On the other hand, which is more annoying; having to waste opcodes on pseudoregister instructions, or having some of the registers be 'special', necessitating extra checks in every addressing mode effective address calculation? hmm yeah maybe i'll take the special instructions, please. Otoh this would mean that using the PC as an offset to pointers because awkward. And we do want the stack pointers to be normal registers, right? But what about those addressing modes in Boot that don't accept stack pointers? Arg...

(tentatively added GETSTATE and SETSTATE)

---

https://stackoverflow.com/questions/1518711/how-does-free-know-how-much-to-free?rq=1

it would be nice to have an instruction to check the size of an allocat

(tentatively added MSIZE)

---

some evidence for having:

lots of GPRs
multiple interrupt priorities
an instruction to store/restore registers to/from the stack

" It was also designed for C compilers, too — with 32 registers available at all times, compilers can efficiently juggle around many operands concurrently; the 8051, by comparison, has four banks of eight registers that are only easily switched between within interrupt contexts (which is actually quite useful).

And interrupts are one of the weak points of the AVR core: there’s only one interrupt priority, and depending on the ISR, many registers will have to be pushed to the stack and restored upon exit. In my testing, this often added 10 PUSH instructions or more — each taking 2 cycles. "

---

"In addition to the normal CPU registers, Arm cores have 13 general-purpose working registers, which is roughly the sweet spot."

---

" The core has a nested vector interrupt controller, with up to 32 interrupt vectors and 4 interrupt priorities — plenty when compared to the 8-bit competition ... also has full support for runtime exceptions, which isn’t a feature found on 8-bit architectures. "

---

" One of the biggest problems with ARM microcontrollers (((compared to eg 8-bit and 16-bit MCUs))) is their low code density for anything other than 16- and 32-bit math — even those that use the 16-bit Thumb instruction set. This means normal microcontroller type routines — shoving bytes out a communication port, wiggling bits around, performing software ADC conversions, and updating timers — can take a lot of code space on these parts. Exacerbating this problem is the peripherals, which tend to be more complex — I mean “flexible” — than 8-bit parts, often necessitating run-time peripheral libraries and tons of register manipulation.

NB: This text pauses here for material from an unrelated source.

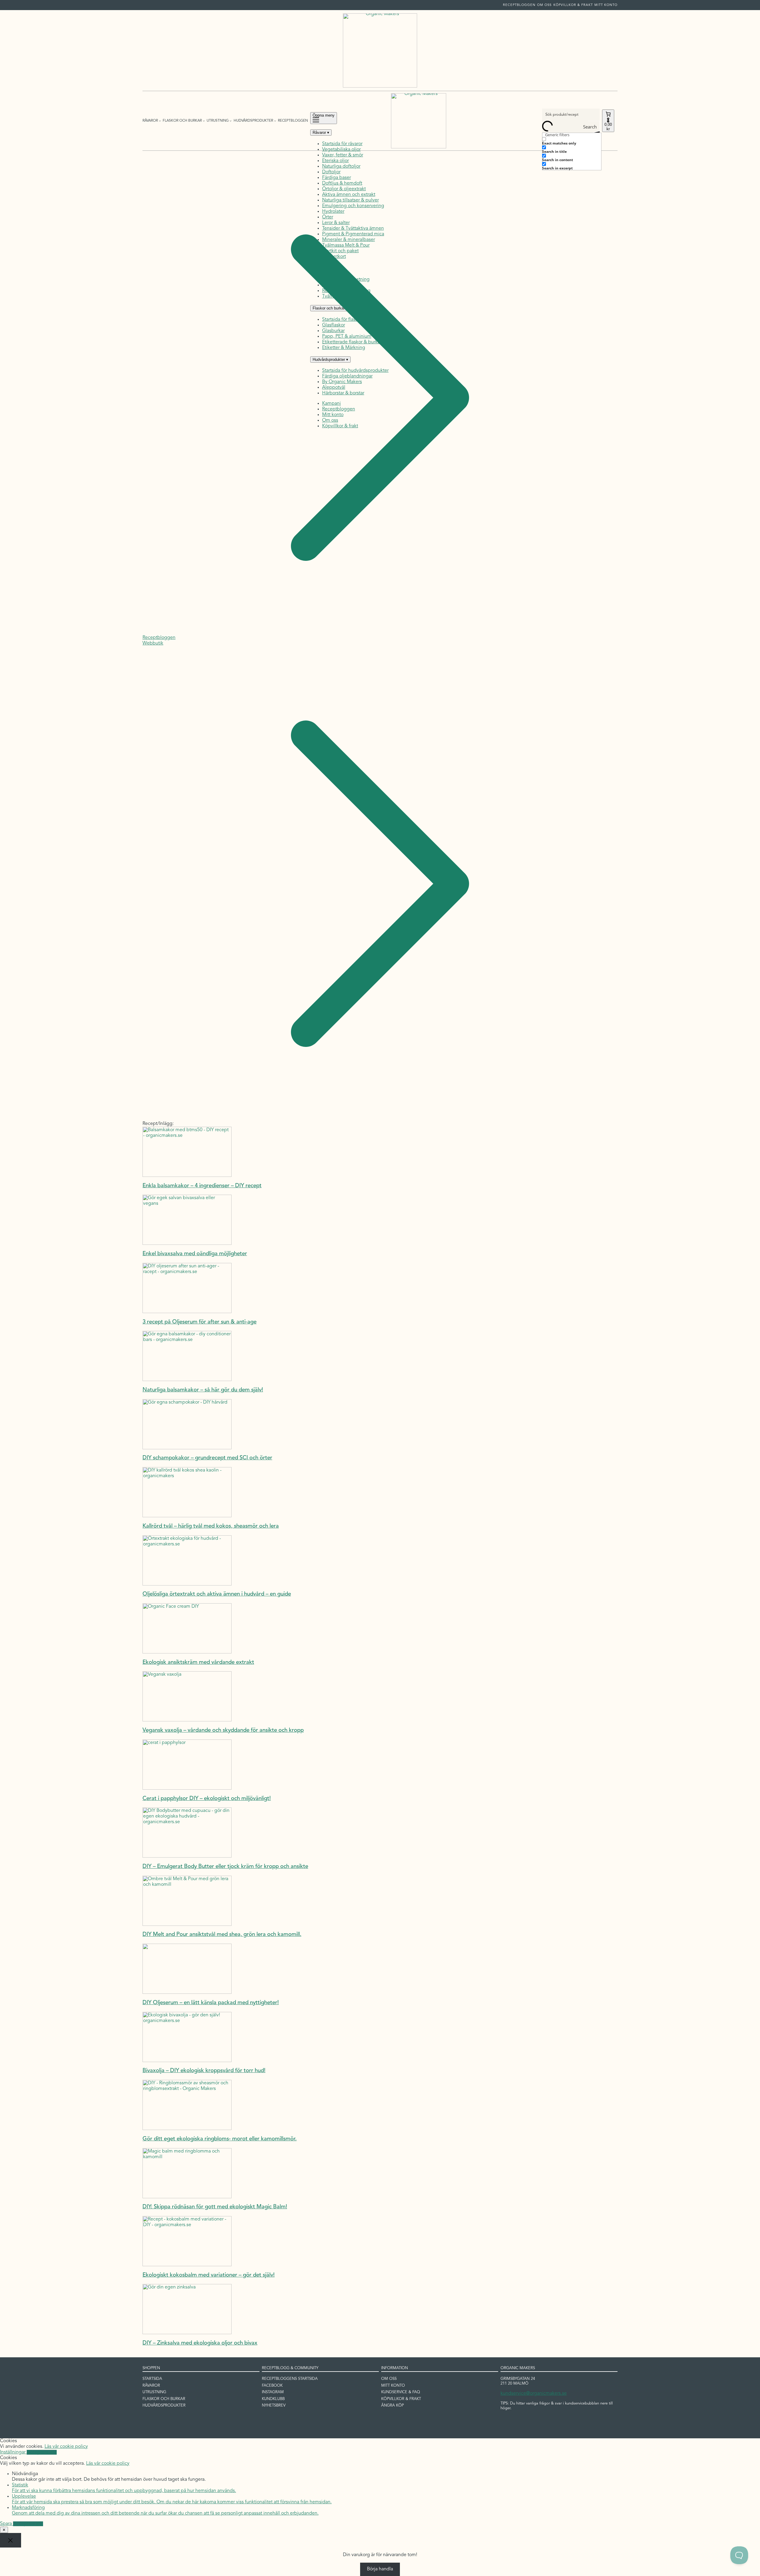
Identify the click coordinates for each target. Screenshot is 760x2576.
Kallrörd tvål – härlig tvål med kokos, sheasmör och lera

Another problem with ARM processors is the severe 12-cycle interrupt latency. When coupled with the large number of registers that are saved and restored in the prologue and epilogue of the ISR handlers, these cycles start to add up. ISR latency is one area where a 16 MHz 8-bit part can easily beat a 72 MHz 32-bit Arm microcontroller. ... Because of its small core and fast interrupt architecture, the 8051 architecture is extremely popular for managing peripherals used in real-time high-bandwidth systems, such as USB web cameras and audio DSPs, and is commonly deployed as a house-keeping processor in FPGAs used in audio/video processing and DSP work. "

---

" The STM8 core has six CPU registers: a single accumulator, two index registers, a 24-bit program counter, a 16-bit stack pointer, and a condition register. "

---

STM8:

" The claim to fame of the core is its comprehensive list of 20 addressing modes, including indexed indirect addressing and stack-pointer-relative modes. There’s three “reaches” for addressing — short (one-byte), long (two-byte), and extended (three-byte) — trading off memory area with performance. "

---

some MCU conclusions from mcuComparisons, after reading [31]:

" if i had to prioritize some of these i'd say:

32-bit Cortex-M0: STM32.
- "ST has a massive collection STM32 Discovery boards — 22 in all — which are a gold-standard of dev boards in my book (along with the MSP430 LaunchPad?)."
- "In the Arm ecosystem, just shut up and buy a J-Link. Seriously. It works in every Arm IDE, with every Arm part on the market. It has the fastest debug speeds, supports any target voltage, and has unlimited software breakpoints. If you’re a student, you can get a J-Link EDU Mini for $18 (cheaper than clones), or the full EDU version for $60. If you’re a professional, buy the $600 commercial version — it’s worth the handful of billable hours you’ll have to charge to pay for it." "Both Freescale and ST enable reprogramming the debugger firmware on their dev kits with SEGGER J-Link firmware. I don’t think anyone in the industry disagrees that J-Link is, by far, the best Arm debugger — and even operating at USB 2.0 full-speed specs (12 Mbps), flash download is snappy, and stepping through code is a breeze."
- with Rust: http://blog.japaric.io/quickstart/
32-bit Tensilica Xtensa: ESP8266
an XMOS XCore dev board (yes they hook together)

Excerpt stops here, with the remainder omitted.